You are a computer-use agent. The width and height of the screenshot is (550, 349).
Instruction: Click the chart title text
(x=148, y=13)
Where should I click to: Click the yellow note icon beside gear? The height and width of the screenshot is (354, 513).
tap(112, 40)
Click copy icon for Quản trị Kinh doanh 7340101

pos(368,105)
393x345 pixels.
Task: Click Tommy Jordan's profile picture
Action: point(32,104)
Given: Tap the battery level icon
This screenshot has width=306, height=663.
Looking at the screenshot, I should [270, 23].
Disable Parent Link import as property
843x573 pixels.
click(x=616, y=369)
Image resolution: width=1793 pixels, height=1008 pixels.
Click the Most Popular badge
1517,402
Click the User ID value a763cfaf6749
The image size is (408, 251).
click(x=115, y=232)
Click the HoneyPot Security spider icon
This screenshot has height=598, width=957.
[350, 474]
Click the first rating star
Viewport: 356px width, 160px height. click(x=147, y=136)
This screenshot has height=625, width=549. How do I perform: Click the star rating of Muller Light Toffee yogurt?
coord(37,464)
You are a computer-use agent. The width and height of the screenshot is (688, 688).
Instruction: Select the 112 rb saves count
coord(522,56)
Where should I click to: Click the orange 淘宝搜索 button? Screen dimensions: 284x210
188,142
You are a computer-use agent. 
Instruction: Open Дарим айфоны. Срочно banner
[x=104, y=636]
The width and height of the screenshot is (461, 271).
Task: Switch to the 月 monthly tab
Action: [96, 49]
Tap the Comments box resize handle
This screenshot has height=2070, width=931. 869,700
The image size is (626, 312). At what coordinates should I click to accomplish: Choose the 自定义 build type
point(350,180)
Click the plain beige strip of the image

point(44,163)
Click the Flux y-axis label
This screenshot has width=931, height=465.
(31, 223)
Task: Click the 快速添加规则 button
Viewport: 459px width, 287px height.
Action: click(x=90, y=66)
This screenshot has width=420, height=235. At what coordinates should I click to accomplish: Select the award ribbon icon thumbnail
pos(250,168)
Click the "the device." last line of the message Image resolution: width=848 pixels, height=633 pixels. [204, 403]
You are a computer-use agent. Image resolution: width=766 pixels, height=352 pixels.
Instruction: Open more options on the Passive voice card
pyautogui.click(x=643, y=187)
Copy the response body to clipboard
....
Transcribe all of the entries without altering anything.

Expected output —
You are a computer-use agent. The width and height of the screenshot is (550, 349).
Instruction: Click the chart title text
(x=148, y=13)
Where should I click to: Click the yellow note icon beside gear? The height and width of the screenshot is (354, 513).
tap(112, 40)
Click copy icon for Quản trị Kinh doanh 7340101

pos(368,105)
393x345 pixels.
Task: Click Tommy Jordan's profile picture
Action: point(32,104)
Given: Tap the battery level icon
This screenshot has width=306, height=663.
Looking at the screenshot, I should [270, 23].
Disable Parent Link import as property
843x573 pixels.
click(x=616, y=369)
Image resolution: width=1793 pixels, height=1008 pixels.
Click the Most Popular badge
1517,402
Click the User ID value a763cfaf6749
The image size is (408, 251).
click(x=115, y=232)
Click the HoneyPot Security spider icon
This screenshot has height=598, width=957.
[350, 474]
Click the first rating star
Viewport: 356px width, 160px height. click(x=147, y=136)
This screenshot has height=625, width=549. How do I perform: Click the star rating of Muller Light Toffee yogurt?
coord(37,464)
You are a computer-use agent. The width and height of the screenshot is (688, 688).
Instruction: Select the 112 rb saves count
coord(522,56)
Where should I click to: Click the orange 淘宝搜索 button? Screen dimensions: 284x210
188,142
You are a computer-use agent. 
Instruction: Open Дарим айфоны. Срочно banner
[x=104, y=636]
The width and height of the screenshot is (461, 271).
Task: Switch to the 月 monthly tab
Action: [96, 49]
Tap the Comments box resize handle
This screenshot has height=2070, width=931. 869,700
The image size is (626, 312). At what coordinates should I click to accomplish: Choose the 自定义 build type
point(350,180)
Click the plain beige strip of the image

point(44,163)
Click the Flux y-axis label
This screenshot has width=931, height=465.
(31, 223)
Task: Click the 快速添加规则 button
Viewport: 459px width, 287px height.
Action: click(x=90, y=66)
This screenshot has width=420, height=235. At what coordinates should I click to accomplish: Select the award ribbon icon thumbnail
pos(250,168)
Click the "the device." last line of the message Image resolution: width=848 pixels, height=633 pixels. [204, 403]
You are a computer-use agent. Image resolution: width=766 pixels, height=352 pixels.
Instruction: Open more options on the Passive voice card
pyautogui.click(x=643, y=187)
Copy the response body to clipboard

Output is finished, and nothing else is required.